Quest’ultimo, insieme al collega Vito Tufariello, e ad un imprenditore, è a processo per concussione e rivelazione di segreto d’ufficio. L’accusa, condotta dai pm Morena Plazzi e Massimiliano Serpi, contesta inoltre l’esistenza di un legame d’affari illeciti tra i carabinieri e l’imprenditore, con l’intenzione di costituire una società di consulenza ambientale. Tra le tante intercettazioni disposte inizialmente dalla procura di Ferrara spunta fuori un audio tra uno degli imputati e l’attuale colonnello dei carabinieri del comando provinciale di Vicenza, Michele Vito Sarno, allora comandante del quadrante Est del Noe. Questa intercettazione non è stata acquisita al processo Niagara, ma proprio l’avvocato Fabio Anselmo fa riferimento alle parole di quelle tracce audio durante il suo interrogatorio davanti al pm Scorza. Il Fatto Quotidiano ha provato alcune settimane fa a sentire il colonnello per alcuni chiarimenti, ma Sarno ha preferito riattaccare il telefono.
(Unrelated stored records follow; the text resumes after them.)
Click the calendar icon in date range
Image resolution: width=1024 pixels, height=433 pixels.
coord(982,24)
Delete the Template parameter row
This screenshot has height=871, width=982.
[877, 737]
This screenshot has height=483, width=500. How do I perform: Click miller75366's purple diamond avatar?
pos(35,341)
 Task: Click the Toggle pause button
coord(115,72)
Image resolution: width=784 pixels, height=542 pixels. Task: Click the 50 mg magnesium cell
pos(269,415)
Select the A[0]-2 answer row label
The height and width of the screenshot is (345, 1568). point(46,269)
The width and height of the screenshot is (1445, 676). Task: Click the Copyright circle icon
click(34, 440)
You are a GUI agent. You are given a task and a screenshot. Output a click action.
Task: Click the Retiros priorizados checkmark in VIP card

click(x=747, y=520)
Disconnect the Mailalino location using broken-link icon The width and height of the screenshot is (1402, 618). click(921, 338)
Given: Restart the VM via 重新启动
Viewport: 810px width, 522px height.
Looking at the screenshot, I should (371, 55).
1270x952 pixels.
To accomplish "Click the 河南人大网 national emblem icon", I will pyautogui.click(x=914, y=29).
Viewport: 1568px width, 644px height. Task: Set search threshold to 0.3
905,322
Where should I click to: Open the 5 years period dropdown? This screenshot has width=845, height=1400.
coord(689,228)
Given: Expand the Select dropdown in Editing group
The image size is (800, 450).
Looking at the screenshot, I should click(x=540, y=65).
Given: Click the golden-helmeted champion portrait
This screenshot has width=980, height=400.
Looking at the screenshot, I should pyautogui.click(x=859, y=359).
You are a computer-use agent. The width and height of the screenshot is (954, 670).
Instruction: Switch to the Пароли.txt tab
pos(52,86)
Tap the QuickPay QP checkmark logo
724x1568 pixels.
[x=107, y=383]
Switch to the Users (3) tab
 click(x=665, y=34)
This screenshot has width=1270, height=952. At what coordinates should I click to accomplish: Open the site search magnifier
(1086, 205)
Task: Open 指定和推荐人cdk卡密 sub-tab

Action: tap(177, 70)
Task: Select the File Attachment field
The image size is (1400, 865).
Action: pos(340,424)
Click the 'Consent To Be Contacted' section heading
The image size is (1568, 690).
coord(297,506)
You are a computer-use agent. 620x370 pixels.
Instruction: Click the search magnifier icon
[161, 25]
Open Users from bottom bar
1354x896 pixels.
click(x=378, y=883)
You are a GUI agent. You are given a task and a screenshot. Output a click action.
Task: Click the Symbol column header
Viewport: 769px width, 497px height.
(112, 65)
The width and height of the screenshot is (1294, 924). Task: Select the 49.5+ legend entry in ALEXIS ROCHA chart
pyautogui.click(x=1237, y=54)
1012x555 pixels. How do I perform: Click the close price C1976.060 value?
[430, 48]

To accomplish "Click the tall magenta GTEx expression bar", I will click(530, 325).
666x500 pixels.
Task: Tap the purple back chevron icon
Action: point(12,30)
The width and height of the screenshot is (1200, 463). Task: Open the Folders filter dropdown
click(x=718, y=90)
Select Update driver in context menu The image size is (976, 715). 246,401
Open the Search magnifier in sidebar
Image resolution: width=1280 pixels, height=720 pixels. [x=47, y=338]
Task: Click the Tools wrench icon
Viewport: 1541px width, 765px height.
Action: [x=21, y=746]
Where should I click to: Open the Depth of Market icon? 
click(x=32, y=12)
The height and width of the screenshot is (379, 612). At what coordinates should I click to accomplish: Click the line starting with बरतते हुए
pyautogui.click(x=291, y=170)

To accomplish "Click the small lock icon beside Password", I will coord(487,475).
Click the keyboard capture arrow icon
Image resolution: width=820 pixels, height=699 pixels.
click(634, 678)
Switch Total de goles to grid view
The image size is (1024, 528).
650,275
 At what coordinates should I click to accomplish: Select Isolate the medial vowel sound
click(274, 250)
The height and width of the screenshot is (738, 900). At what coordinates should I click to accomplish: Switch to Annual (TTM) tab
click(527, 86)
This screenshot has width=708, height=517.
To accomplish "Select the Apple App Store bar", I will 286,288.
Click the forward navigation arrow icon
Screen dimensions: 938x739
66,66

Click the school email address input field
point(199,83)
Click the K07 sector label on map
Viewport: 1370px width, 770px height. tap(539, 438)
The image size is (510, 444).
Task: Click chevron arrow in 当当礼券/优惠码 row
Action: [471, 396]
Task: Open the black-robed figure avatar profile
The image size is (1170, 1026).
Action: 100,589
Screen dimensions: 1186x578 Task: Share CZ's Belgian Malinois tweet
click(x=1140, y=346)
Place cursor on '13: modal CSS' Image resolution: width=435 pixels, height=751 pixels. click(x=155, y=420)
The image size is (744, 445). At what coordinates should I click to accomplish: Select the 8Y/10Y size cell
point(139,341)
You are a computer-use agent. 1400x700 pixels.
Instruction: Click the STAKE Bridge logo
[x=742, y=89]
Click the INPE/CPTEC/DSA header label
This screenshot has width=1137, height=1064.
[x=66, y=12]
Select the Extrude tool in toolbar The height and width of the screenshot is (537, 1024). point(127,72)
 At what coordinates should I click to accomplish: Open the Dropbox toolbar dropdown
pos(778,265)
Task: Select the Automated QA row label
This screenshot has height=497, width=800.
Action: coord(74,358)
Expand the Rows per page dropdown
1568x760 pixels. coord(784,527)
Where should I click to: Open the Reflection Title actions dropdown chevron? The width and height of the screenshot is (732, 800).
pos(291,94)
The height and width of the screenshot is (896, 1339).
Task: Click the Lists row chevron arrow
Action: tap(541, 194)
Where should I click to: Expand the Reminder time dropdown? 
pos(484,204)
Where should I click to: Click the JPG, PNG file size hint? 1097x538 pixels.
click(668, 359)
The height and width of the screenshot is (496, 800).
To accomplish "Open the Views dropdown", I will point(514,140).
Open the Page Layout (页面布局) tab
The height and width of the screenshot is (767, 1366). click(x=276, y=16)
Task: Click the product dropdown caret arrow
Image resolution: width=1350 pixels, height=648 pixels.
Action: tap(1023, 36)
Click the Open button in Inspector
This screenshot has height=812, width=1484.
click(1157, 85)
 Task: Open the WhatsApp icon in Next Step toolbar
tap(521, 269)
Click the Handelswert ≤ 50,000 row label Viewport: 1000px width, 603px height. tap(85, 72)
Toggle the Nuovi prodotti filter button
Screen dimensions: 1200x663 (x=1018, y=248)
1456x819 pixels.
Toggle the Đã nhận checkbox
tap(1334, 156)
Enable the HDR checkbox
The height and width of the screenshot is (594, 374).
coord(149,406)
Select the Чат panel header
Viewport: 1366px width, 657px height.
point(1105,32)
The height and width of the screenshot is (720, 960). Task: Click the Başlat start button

Dopo la notifica dell’avviso di garanzia ai due militari, il 21 febbraio 2009, il colonnello del Noe Michele Vito Sarno chiama infatti uno degli indagati, Tufariello, “per esprimere la mia solidarietà e la mia vicinanza, dobbiamo fare di tutto e di più per incularci ‘sti bastardi!” e continua: “maledetti bastardi! Comunque io volevo dire soltanto che le voglio bene, gode della mia stima infinita, della più viva considerazione. Questa bastardata me la lego al dito!”
E dopo quattro giorni, dopo le spontanee dichiarazioni di Tufariello, sempre al telefono Sarno definisce l’inchiesta “solo una manovra bieca e becera, per cercare di gettare fango su chi ha fatto sempre il suo lavoro e allontanare da sé l’attenzione della magistratura, che invece già ben conosce fin nei più reconditi meandri, una situazione scabrosa che è già stata segnalata ai vostri uffici, quindi non ci devono rompere i coglioni”.
Poi continua dicendo che rassegnerà il suo “mandato di comandante della tutela dell’ambiente, nel momento in cui si dovesse acclarare responsabilità di sorta a carico dei miei collaboratori, ma siccome ciò non avverrà io continuerò a fare il comandante della tutela dell’ambiente fino alla notte dei tempi”. Poi continua dicendo: “Ho parlato con tutto il mondo”. E ancora: “A quel rincoglionito come si chiama di Minna (Procuratore Capo della Procura di Ferrara, ndr), Menna, come cazzo si chiama lui...”. “Ah, c’era anche lui?” chiede Tufariello. E il colonnello risponde: “Hai voglia…io ero prima da lui”.